• [WORK TO COMPLETE]
Write out each record exactly as it stands. No pictures belong in the copy.

┌──

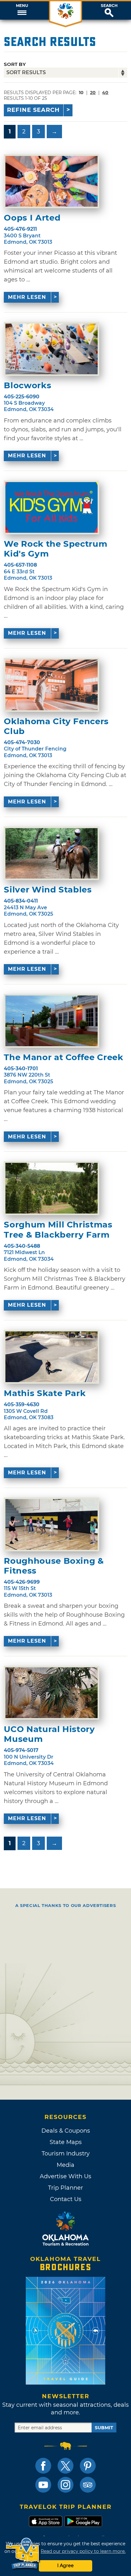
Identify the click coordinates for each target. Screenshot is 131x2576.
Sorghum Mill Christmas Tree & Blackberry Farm (58, 1230)
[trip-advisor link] (88, 2485)
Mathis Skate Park (45, 1393)
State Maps (66, 2142)
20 (93, 92)
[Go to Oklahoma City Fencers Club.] (51, 685)
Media (65, 2164)
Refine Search (33, 109)
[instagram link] (65, 2485)
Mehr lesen (27, 297)
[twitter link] (65, 2466)
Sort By (15, 64)
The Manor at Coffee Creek (63, 1057)
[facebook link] (43, 2466)
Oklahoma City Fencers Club (56, 726)
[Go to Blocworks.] (51, 349)
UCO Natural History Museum (49, 1734)
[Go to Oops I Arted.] (51, 181)
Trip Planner (65, 2187)
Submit (104, 2428)
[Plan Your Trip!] (23, 2553)
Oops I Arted (32, 218)
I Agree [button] (65, 2565)
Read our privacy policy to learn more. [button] (83, 2551)
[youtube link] (43, 2485)
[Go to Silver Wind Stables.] (51, 853)
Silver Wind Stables (48, 890)
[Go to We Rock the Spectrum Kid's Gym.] (51, 507)
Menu (22, 5)
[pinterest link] (88, 2466)
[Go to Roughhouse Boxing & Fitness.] (51, 1524)
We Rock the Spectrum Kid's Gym (55, 549)
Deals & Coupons (65, 2130)
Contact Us (65, 2199)
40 (105, 92)
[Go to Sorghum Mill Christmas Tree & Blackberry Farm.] (51, 1188)
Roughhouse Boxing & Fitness (54, 1566)
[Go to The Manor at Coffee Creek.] (51, 1021)
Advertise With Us (65, 2176)
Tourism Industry (66, 2153)
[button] (22, 10)
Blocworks (27, 385)
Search (109, 5)
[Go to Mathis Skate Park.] (51, 1357)
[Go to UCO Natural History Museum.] (51, 1693)
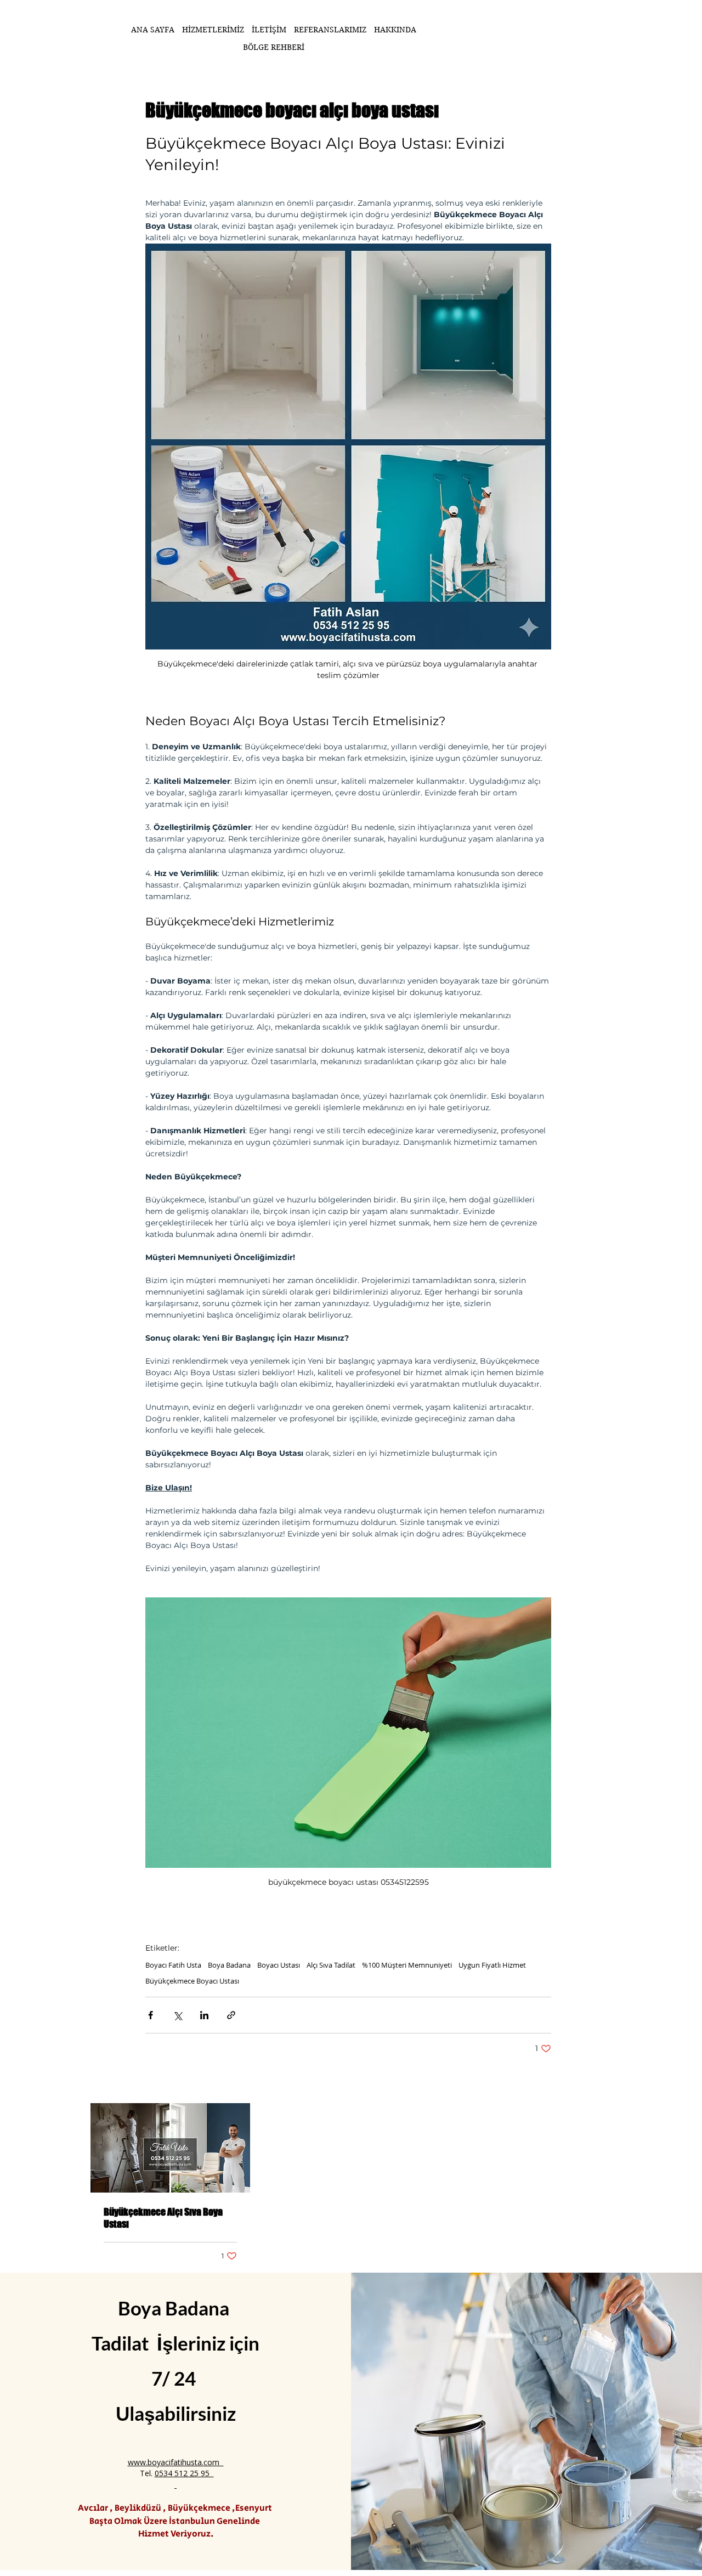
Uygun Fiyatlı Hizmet (492, 1965)
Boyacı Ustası (278, 1965)
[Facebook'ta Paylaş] (150, 2015)
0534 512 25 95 (184, 2473)
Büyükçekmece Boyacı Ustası (192, 1980)
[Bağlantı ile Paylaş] (231, 2015)
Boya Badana (229, 1965)
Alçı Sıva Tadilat (331, 1965)
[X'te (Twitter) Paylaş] (177, 2015)
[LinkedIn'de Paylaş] (204, 2015)
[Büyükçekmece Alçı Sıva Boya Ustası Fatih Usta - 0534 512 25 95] (170, 2148)
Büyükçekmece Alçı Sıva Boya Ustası (163, 2218)
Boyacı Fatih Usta (173, 1965)
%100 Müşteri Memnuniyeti (407, 1965)
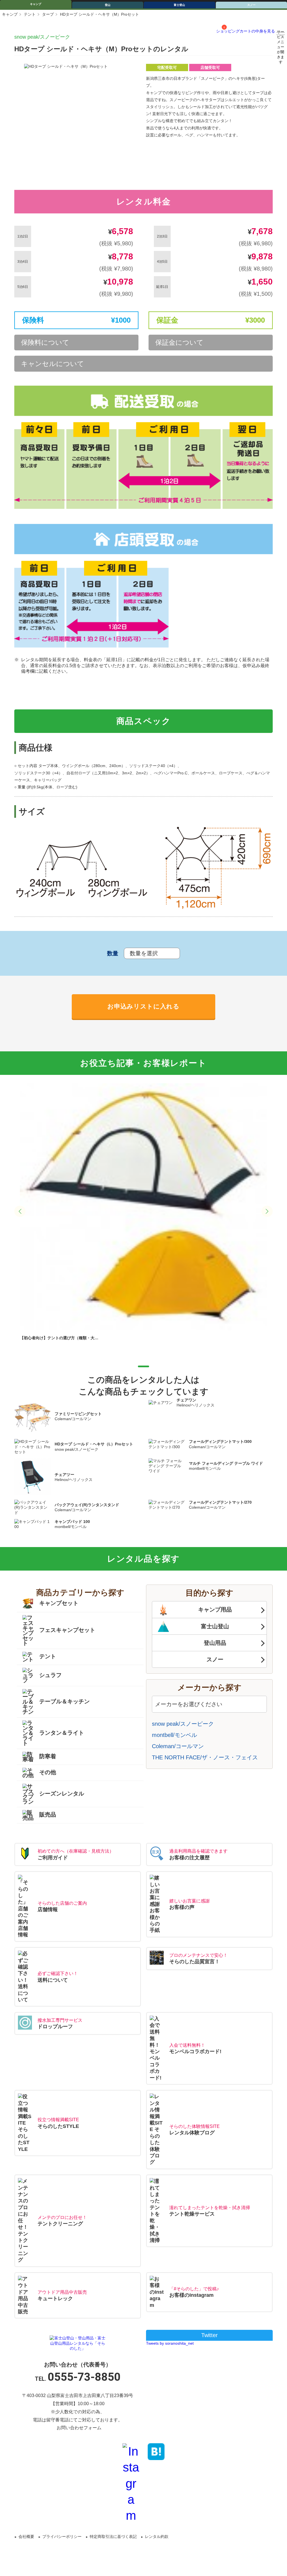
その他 (47, 1772)
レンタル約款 (156, 2536)
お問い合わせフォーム (79, 2427)
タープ (48, 14)
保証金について (179, 342)
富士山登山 (215, 1626)
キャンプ (35, 4)
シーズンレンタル (61, 1793)
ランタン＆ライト (61, 1732)
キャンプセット (58, 1603)
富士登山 (179, 4)
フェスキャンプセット (67, 1630)
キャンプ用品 (215, 1609)
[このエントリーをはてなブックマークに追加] (156, 2451)
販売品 (47, 1815)
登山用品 (215, 1643)
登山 (107, 4)
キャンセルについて (52, 363)
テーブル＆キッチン (64, 1701)
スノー (215, 1659)
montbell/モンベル (174, 1735)
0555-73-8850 (84, 2377)
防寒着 (47, 1756)
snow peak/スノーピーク (42, 37)
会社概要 (26, 2536)
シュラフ (50, 1675)
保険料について (45, 342)
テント (30, 14)
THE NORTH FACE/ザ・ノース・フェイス (205, 1757)
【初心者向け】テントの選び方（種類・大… (59, 1338)
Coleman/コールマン (178, 1746)
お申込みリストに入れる (143, 1006)
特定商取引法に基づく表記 (113, 2536)
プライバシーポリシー (62, 2536)
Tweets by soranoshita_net (170, 2343)
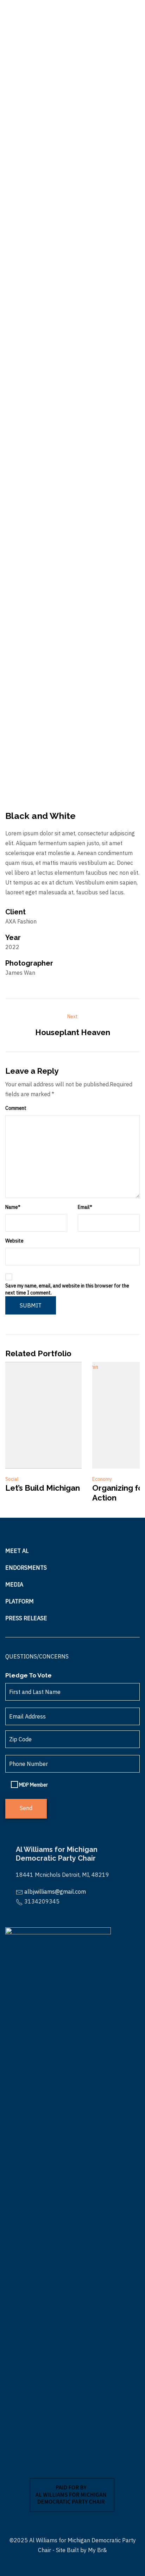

└──

• [REPLY]
Identify the click coordinates for each target. Screenshot is 131x2576.
Sorghum Mill Christmas Tree & Blackberry Farm (58, 1230)
[trip-advisor link] (88, 2485)
Mathis Skate Park (45, 1393)
State Maps (66, 2142)
20 (93, 92)
[Go to Oklahoma City Fencers Club.] (51, 685)
Media (65, 2164)
Refine Search (33, 109)
[instagram link] (65, 2485)
Mehr lesen (27, 297)
[twitter link] (65, 2466)
Sort By (15, 64)
The Manor at Coffee Creek (63, 1057)
[facebook link] (43, 2466)
Oklahoma City Fencers Club (56, 726)
[Go to Blocworks.] (51, 349)
UCO Natural History Museum (49, 1734)
[Go to Oops I Arted.] (51, 181)
Trip Planner (65, 2187)
Submit (104, 2428)
[Plan Your Trip!] (23, 2553)
Oops I Arted (32, 218)
I Agree [button] (65, 2565)
Read our privacy policy to learn more. [button] (83, 2551)
[youtube link] (43, 2485)
[Go to Silver Wind Stables.] (51, 853)
Silver Wind Stables (48, 890)
[Go to We Rock the Spectrum Kid's Gym.] (51, 507)
Menu (22, 5)
[pinterest link] (88, 2466)
[Go to Roughhouse Boxing & Fitness.] (51, 1524)
We Rock the Spectrum Kid's Gym (55, 549)
Deals & Coupons (65, 2130)
Contact Us (65, 2199)
40 (105, 92)
[Go to Sorghum Mill Christmas Tree & Blackberry Farm.] (51, 1188)
Roughhouse Boxing & Fitness (54, 1566)
[Go to The Manor at Coffee Creek.] (51, 1021)
Advertise With Us (65, 2176)
Tourism Industry (66, 2153)
[button] (22, 10)
Blocworks (27, 385)
Search (109, 5)
[Go to Mathis Skate Park.] (51, 1357)
[Go to UCO Natural History Museum.] (51, 1693)
Uygun Fiyatlı Hizmet (492, 1965)
Boyacı Ustası (278, 1965)
[Facebook'ta Paylaş] (150, 2015)
0534 512 25 95 (184, 2473)
Büyükçekmece Boyacı Ustası (192, 1980)
[Bağlantı ile Paylaş] (231, 2015)
Boya Badana (229, 1965)
Alçı Sıva Tadilat (331, 1965)
[X'te (Twitter) Paylaş] (177, 2015)
[LinkedIn'de Paylaş] (204, 2015)
[Büyükçekmece Alçı Sıva Boya Ustası Fatih Usta - 0534 512 25 95] (170, 2148)
Büyükçekmece Alçı Sıva Boya Ustası (163, 2218)
Boyacı Fatih Usta (173, 1965)
%100 Müşteri Memnuniyeti (407, 1965)
その他 (47, 1772)
レンタル約款 (156, 2536)
お問い合わせフォーム (79, 2427)
タープ (48, 14)
保証金について (179, 342)
富士山登山 (215, 1626)
キャンプ (35, 4)
シーズンレンタル (61, 1793)
ランタン＆ライト (61, 1732)
キャンプセット (58, 1603)
富士登山 (179, 4)
フェスキャンプセット (67, 1630)
キャンプ用品 (215, 1609)
[このエントリーをはてなブックマークに追加] (156, 2451)
販売品 (47, 1815)
登山用品 (215, 1643)
登山 (107, 4)
キャンセルについて (52, 363)
テーブル＆キッチン (64, 1701)
スノー (215, 1659)
montbell/モンベル (174, 1735)
0555-73-8850 (84, 2377)
防寒着 (47, 1756)
snow peak/スノーピーク (42, 37)
会社概要 (26, 2536)
シュラフ (50, 1675)
保険料について (45, 342)
テント (30, 14)
THE NORTH FACE/ザ・ノース・フェイス (205, 1757)
【初心者向け】テントの選び方（種類・大… (59, 1338)
Coleman/コールマン (178, 1746)
お申込みリストに入れる (143, 1006)
特定商取引法に基づく表記 (113, 2536)
プライバシーポリシー (62, 2536)
Tweets by soranoshita_net (170, 2343)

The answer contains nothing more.